I/O safety and speed: Why not both?
Posted on
Rustix: I/O Safety in practice
The I/O Safety RFC is now merged! But it's all fairly abstract, so what will this look like in practice with real APIs?
One of the ways is rustix, the fastest POSIX-ish, Unix-ish, Linux-ish, and libc-ish API for Rust!
And it's also I/O-safe! And memory-safe! These are actually the bigger motivators for this crate, and it helped guide the development of the I/O safety APIs. But it's also fast, which is fun, and shows that Rust's "abstraction without overhead" is preserved. More on that later though. First, what's all this about safety, you say?

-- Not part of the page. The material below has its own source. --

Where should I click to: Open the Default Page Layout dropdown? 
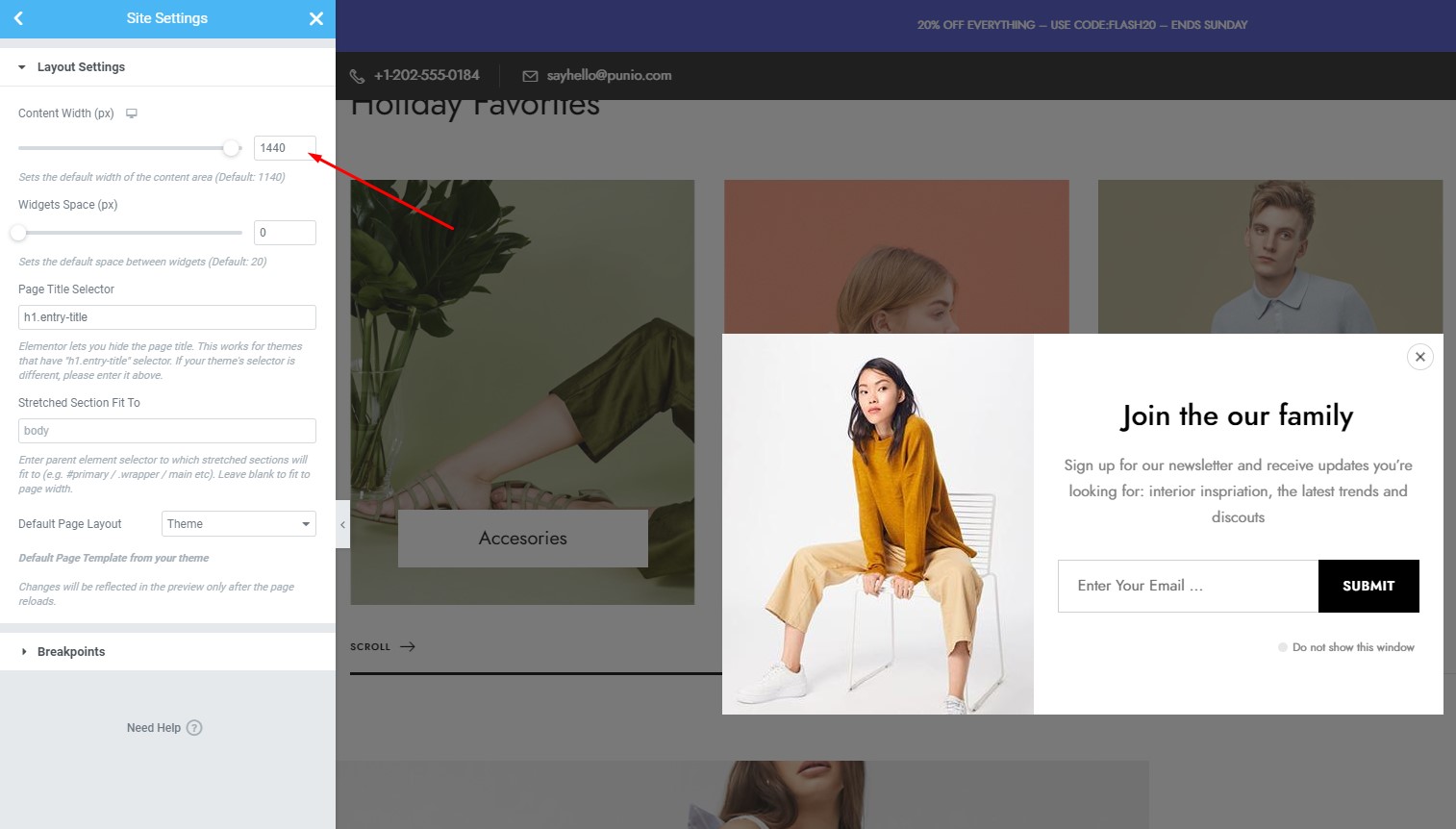click(x=238, y=524)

I'm glad you asked 😉!
Safety
Memory safety is of course an established concept for Rust. Memory-safe abstractions for POSIX/libc functions is a well-established idea, with Rust references, slices and return values in place of raw pointers, and rustix provides all this as well.
I/O safety is a newly-introduced concept and is about treating file descriptors similar to pointers, with concepts of ownership and borrowing. See the I/O Safety RFC and the io-lifetimes crate for details. Rustix uses io-lifetimes types for all its APIs that work with file descriptors.

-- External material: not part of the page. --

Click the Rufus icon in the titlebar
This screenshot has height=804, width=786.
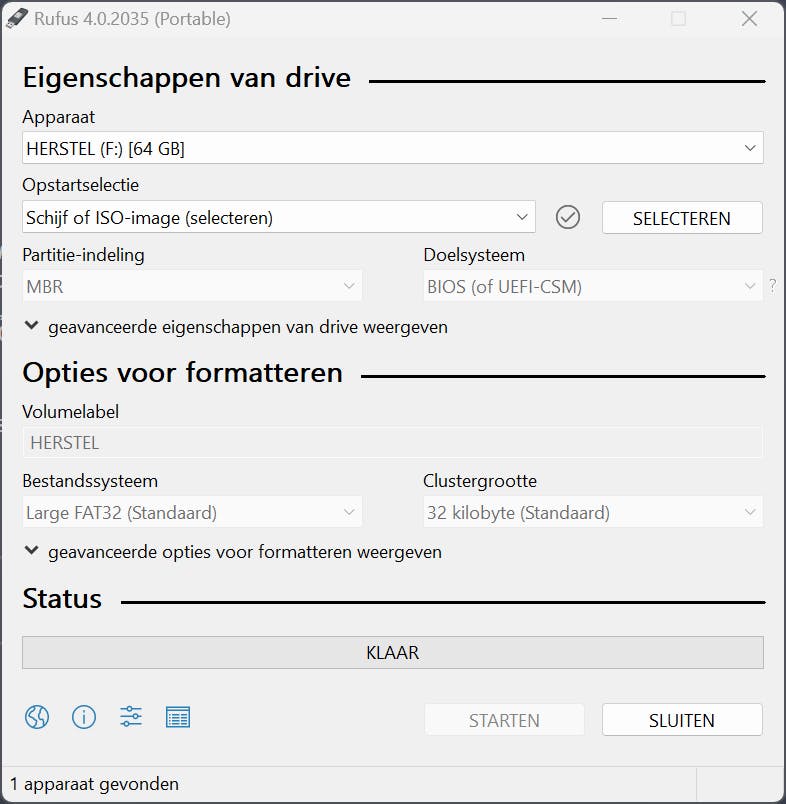[16, 18]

A tour of a function in rustix
Let's take a quick look at the openat
function, which demonstrates several
of the things rustix does.
The libc version of openat
looks like this:
pub unsafe extern "C" fn openat(
dirfd: c_int,
pathname: *const c_char,
flags: c_int,
...
) -> c_int
Rustix's looks like this:
pub fn openat<P: Arg, Fd: AsFd>(
dirfd: &Fd,
path: P,
oflags: OFlags,
create_mode: Mode
) -> Result<OwnedFd>
Here's a breakdown of the differences:
pub fn openat<P: Arg, Fd: AsFd>(
dirfd: &Fd,
path: P,
oflags: OFlags,
create_mode: Mode
) -> Result<OwnedFd>
Rustix's dirfd
accepts any type which implements the AsFd
trait, so you
can pass in a &File
or &TcpStream
or other things conveniently and safely
instead of having to call .as_raw_fd()
and pass in the result. AsFd
works like a borrow, and similar to Rust references, it's prevented from
escaping and dangling.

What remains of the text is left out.